[Saved entries]
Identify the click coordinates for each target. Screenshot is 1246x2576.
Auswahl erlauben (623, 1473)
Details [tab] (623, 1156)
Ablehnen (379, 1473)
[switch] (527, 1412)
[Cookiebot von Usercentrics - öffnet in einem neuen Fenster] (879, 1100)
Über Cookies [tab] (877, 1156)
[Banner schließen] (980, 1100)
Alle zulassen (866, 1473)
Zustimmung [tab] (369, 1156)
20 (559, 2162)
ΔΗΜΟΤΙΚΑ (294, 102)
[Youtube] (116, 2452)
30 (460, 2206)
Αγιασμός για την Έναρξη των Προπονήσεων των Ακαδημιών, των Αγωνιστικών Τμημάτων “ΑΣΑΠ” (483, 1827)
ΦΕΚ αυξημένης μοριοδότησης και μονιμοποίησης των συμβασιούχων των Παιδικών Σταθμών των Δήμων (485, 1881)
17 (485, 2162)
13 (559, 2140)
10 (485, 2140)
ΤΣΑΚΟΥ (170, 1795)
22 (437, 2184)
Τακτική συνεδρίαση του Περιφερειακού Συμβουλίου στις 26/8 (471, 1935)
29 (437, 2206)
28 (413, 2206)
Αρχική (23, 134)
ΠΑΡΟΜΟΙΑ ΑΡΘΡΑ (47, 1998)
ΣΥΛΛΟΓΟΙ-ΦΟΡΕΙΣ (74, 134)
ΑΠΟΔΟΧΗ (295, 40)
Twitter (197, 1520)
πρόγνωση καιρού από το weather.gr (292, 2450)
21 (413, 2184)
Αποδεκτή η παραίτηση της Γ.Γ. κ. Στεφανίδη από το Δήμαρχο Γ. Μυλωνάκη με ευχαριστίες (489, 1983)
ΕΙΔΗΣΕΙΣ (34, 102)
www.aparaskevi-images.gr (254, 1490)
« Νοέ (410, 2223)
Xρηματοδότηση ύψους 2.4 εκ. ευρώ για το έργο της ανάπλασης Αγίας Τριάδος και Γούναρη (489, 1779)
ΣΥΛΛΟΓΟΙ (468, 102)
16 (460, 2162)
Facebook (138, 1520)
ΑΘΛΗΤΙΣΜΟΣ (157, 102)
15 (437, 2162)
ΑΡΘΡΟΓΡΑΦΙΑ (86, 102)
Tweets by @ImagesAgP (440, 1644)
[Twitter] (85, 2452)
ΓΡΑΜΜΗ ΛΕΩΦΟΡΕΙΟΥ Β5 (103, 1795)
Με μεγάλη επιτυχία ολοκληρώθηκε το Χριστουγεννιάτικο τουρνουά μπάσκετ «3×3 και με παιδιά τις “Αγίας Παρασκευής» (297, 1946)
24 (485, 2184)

Work required:
Please repeat the entries above exactly as they read.

Exercise answer:
Identify the click coordinates for each target. Screenshot is 1246x2576.
Auswahl erlauben (623, 1473)
Details [tab] (623, 1156)
Ablehnen (379, 1473)
[switch] (527, 1412)
[Cookiebot von Usercentrics - öffnet in einem neuen Fenster] (879, 1100)
Über Cookies [tab] (877, 1156)
[Banner schließen] (980, 1100)
Alle zulassen (866, 1473)
Zustimmung [tab] (369, 1156)
20 (559, 2162)
ΔΗΜΟΤΙΚΑ (294, 102)
[Youtube] (116, 2452)
30 (460, 2206)
Αγιασμός για την Έναρξη των Προπονήσεων των Ακαδημιών, των Αγωνιστικών Τμημάτων “ΑΣΑΠ” (483, 1827)
ΦΕΚ αυξημένης μοριοδότησης και μονιμοποίησης των συμβασιούχων των Παιδικών Σταθμών των Δήμων (485, 1881)
17 (485, 2162)
13 (559, 2140)
10 (485, 2140)
ΤΣΑΚΟΥ (170, 1795)
22 (437, 2184)
Τακτική συνεδρίαση του Περιφερειακού Συμβουλίου στις 26/8 (471, 1935)
29 (437, 2206)
28 (413, 2206)
Αρχική (23, 134)
ΠΑΡΟΜΟΙΑ ΑΡΘΡΑ (47, 1998)
ΣΥΛΛΟΓΟΙ-ΦΟΡΕΙΣ (74, 134)
ΑΠΟΔΟΧΗ (295, 40)
Twitter (197, 1520)
πρόγνωση καιρού από το weather.gr (292, 2450)
21 (413, 2184)
Αποδεκτή η παραίτηση της Γ.Γ. κ. Στεφανίδη από το Δήμαρχο Γ. Μυλωνάκη με ευχαριστίες (489, 1983)
ΕΙΔΗΣΕΙΣ (34, 102)
www.aparaskevi-images.gr (254, 1490)
« Νοέ (410, 2223)
Xρηματοδότηση ύψους 2.4 εκ. ευρώ για το έργο της ανάπλασης Αγίας Τριάδος και Γούναρη (489, 1779)
ΣΥΛΛΟΓΟΙ (468, 102)
16 (460, 2162)
Facebook (138, 1520)
ΑΘΛΗΤΙΣΜΟΣ (157, 102)
15 (437, 2162)
ΑΡΘΡΟΓΡΑΦΙΑ (86, 102)
Tweets by @ImagesAgP (440, 1644)
[Twitter] (85, 2452)
ΓΡΑΜΜΗ ΛΕΩΦΟΡΕΙΟΥ Β5 (103, 1795)
Με μεγάλη επιτυχία ολοκληρώθηκε το Χριστουγεννιάτικο τουρνουά μπάσκετ «3×3 και με παιδιά τις “Αγίας Παρασκευής» (297, 1946)
24 (485, 2184)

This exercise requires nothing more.